• [WORK TO DO]
(1) Decide whether each statement agrees with the Colón-Pérez profile below: (a) Alejandro García Padilla appointed him to the court; (b) he held the seat before Maite Oronoz Rodríguez; (c) he was born in Aibonito. For each, answer yes or no and quote the deciding words of the Colón-Pérez profile exactly.
(2) Copy word for word the part of the Colón-Pérez profile below that starts with "Personal details" and goes on through "April 8, 2016.".

• [SOURCE PASSAGE]
• • • • • • •

Associate Justice of the Supreme Court of Puerto Rico
- Incumbent
- Assumed office August 31, 2016
- Appointed by: Alejandro García Padilla
- Preceded by: Maite Oronoz Rodríguez

Personal details
- Born: 1977 (age 48–49) Aibonito, Puerto Rico
- Education: University of Puerto Rico, Río Piedras (BBA) Interamerican University of Puerto Rico School of Law (JD)

= Angel Colón-Pérez =

Puerto Rican judge (born 1977)

Angel Colón-Pérez (born 1977) is an associate justice of the Supreme Court of Puerto Rico whose nomination was announced by Governor Alejandro García Padilla on April 8, 2016.

• • • • • • •

• [SUPPLIED INFORMATION]

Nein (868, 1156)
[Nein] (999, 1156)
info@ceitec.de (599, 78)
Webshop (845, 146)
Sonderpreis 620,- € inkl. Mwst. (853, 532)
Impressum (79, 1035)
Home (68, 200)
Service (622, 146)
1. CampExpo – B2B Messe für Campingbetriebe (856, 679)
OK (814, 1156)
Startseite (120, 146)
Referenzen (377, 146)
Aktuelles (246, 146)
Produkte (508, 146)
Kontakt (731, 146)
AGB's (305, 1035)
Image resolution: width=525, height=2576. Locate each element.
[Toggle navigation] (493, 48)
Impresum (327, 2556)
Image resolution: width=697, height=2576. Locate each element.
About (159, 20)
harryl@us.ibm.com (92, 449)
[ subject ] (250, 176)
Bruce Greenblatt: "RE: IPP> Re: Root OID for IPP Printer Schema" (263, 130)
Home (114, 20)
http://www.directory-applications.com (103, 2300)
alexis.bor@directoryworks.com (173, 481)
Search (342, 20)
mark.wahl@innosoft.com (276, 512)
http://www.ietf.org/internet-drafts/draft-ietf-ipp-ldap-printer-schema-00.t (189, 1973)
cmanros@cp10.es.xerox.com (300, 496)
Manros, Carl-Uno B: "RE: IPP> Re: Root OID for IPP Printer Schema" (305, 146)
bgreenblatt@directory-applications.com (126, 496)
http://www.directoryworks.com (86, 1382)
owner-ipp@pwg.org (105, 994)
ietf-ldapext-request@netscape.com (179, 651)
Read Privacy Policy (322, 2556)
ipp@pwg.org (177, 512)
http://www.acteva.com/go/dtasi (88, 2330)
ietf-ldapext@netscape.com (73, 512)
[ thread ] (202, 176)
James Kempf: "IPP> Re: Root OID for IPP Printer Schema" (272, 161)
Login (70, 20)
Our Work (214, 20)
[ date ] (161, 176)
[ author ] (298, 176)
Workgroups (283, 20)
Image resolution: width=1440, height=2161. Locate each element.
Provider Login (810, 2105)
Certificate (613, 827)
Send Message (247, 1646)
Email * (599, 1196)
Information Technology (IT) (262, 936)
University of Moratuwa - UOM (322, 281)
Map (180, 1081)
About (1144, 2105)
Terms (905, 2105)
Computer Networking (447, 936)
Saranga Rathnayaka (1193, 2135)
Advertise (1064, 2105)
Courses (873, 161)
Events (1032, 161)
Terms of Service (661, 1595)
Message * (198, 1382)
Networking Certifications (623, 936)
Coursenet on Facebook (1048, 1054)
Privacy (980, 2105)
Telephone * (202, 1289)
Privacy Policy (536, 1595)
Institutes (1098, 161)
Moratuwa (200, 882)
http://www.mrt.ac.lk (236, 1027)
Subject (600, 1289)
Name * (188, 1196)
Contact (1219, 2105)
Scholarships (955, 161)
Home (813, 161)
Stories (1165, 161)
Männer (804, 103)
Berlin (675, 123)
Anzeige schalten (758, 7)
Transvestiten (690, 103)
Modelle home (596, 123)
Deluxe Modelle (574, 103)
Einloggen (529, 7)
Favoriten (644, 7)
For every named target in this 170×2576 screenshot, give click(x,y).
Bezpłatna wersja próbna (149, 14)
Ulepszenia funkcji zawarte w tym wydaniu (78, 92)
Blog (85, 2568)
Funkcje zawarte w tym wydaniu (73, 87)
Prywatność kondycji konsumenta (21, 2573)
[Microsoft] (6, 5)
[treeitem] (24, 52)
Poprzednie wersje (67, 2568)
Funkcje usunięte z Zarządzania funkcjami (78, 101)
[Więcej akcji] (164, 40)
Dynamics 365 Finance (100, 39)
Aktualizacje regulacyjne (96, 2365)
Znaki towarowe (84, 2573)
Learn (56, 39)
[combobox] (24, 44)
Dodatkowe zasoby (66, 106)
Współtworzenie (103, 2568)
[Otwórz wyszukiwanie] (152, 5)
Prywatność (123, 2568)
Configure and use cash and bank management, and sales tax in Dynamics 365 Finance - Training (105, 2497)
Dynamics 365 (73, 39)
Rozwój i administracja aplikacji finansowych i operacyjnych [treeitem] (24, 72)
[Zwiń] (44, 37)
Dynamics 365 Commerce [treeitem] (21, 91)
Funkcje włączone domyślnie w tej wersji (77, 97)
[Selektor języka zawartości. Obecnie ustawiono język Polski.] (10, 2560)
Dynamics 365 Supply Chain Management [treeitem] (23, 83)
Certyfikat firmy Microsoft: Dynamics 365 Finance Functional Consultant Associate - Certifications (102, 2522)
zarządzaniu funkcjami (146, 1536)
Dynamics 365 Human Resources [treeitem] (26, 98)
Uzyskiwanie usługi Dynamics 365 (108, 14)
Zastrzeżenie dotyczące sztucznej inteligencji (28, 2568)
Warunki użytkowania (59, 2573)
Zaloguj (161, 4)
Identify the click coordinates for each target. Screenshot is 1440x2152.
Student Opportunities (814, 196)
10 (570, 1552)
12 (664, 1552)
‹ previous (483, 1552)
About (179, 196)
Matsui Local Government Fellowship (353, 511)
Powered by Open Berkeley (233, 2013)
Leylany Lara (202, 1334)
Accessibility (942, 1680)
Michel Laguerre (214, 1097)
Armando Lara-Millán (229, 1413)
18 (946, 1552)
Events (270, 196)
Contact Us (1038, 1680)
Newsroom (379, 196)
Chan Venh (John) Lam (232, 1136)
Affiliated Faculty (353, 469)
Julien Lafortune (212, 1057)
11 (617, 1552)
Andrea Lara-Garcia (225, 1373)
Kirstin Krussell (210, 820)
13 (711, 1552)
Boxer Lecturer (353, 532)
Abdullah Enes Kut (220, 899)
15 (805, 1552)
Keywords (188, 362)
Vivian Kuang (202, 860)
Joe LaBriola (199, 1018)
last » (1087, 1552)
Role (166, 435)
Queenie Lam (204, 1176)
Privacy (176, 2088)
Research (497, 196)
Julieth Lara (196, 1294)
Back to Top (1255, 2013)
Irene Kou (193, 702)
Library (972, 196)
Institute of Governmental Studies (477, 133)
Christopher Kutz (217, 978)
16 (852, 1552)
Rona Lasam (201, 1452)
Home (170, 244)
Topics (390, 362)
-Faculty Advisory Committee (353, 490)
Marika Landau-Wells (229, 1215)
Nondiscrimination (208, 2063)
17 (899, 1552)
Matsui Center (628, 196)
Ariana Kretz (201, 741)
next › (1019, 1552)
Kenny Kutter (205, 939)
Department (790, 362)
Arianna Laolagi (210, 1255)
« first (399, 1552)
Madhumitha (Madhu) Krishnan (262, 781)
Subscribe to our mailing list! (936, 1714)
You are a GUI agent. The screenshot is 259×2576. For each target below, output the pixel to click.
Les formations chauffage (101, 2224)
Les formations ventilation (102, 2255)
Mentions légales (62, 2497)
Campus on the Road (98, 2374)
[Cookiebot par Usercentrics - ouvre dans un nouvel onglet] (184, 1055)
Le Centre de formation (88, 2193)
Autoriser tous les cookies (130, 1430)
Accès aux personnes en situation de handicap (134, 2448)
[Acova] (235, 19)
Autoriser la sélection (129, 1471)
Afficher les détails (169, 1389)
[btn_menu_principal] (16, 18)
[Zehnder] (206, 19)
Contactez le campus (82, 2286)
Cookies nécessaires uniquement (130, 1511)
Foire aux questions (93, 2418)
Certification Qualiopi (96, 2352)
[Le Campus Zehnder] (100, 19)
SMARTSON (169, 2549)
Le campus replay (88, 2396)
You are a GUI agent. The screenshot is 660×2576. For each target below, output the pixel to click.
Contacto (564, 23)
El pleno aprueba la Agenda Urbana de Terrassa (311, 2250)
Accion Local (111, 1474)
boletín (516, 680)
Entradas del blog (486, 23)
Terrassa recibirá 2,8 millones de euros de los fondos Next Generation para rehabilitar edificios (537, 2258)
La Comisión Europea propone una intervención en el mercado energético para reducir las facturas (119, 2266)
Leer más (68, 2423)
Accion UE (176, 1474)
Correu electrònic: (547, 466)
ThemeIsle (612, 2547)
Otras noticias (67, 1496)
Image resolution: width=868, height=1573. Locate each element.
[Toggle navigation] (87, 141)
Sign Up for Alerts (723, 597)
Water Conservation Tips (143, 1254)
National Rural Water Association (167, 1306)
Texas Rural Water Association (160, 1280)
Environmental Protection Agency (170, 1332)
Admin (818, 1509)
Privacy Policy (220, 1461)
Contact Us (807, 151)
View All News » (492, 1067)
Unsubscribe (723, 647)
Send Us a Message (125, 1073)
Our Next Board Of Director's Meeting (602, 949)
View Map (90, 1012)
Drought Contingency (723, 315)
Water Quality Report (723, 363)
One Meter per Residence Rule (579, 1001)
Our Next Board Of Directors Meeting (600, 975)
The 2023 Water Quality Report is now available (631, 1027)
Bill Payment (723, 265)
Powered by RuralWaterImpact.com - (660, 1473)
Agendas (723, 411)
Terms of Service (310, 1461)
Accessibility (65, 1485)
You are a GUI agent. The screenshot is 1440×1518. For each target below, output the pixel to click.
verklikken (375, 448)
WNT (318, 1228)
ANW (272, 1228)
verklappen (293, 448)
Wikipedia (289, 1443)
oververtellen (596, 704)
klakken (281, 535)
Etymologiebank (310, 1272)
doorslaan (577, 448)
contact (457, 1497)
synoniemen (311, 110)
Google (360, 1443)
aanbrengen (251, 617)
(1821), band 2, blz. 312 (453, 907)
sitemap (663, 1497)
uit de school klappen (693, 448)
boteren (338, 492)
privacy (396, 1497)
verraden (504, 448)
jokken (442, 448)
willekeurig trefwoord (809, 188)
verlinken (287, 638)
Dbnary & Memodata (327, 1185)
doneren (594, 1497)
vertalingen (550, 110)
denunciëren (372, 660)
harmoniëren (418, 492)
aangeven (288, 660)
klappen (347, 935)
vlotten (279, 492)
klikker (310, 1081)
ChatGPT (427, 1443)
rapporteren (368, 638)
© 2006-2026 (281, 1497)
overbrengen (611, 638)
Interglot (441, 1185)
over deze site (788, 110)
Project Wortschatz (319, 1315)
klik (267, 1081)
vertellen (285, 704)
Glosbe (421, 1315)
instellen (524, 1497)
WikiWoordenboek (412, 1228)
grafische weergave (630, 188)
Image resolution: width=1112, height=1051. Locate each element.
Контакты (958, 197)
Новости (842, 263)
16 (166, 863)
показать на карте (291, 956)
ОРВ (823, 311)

• • • • • • •

• [FULL SOLUTIONS]
(1)
(a) Yes: "Appointed by: Alejandro García Padilla"
(b) No: "Preceded by: Maite Oronoz Rodríguez"
(c) Yes: "Born: 1977 (age 48–49) Aibonito, Puerto Rico"

(2)
Personal details
- Born: 1977 (age 48–49) Aibonito, Puerto Rico
- Education: University of Puerto Rico, Río Piedras (BBA) Interamerican University of Puerto Rico School of Law (JD)

= Angel Colón-Pérez =

Puerto Rican judge (born 1977)

Angel Colón-Pérez (born 1977) is an associate justice of the Supreme Court of Puerto Rico whose nomination was announced by Governor Alejandro García Padilla on April 8, 2016.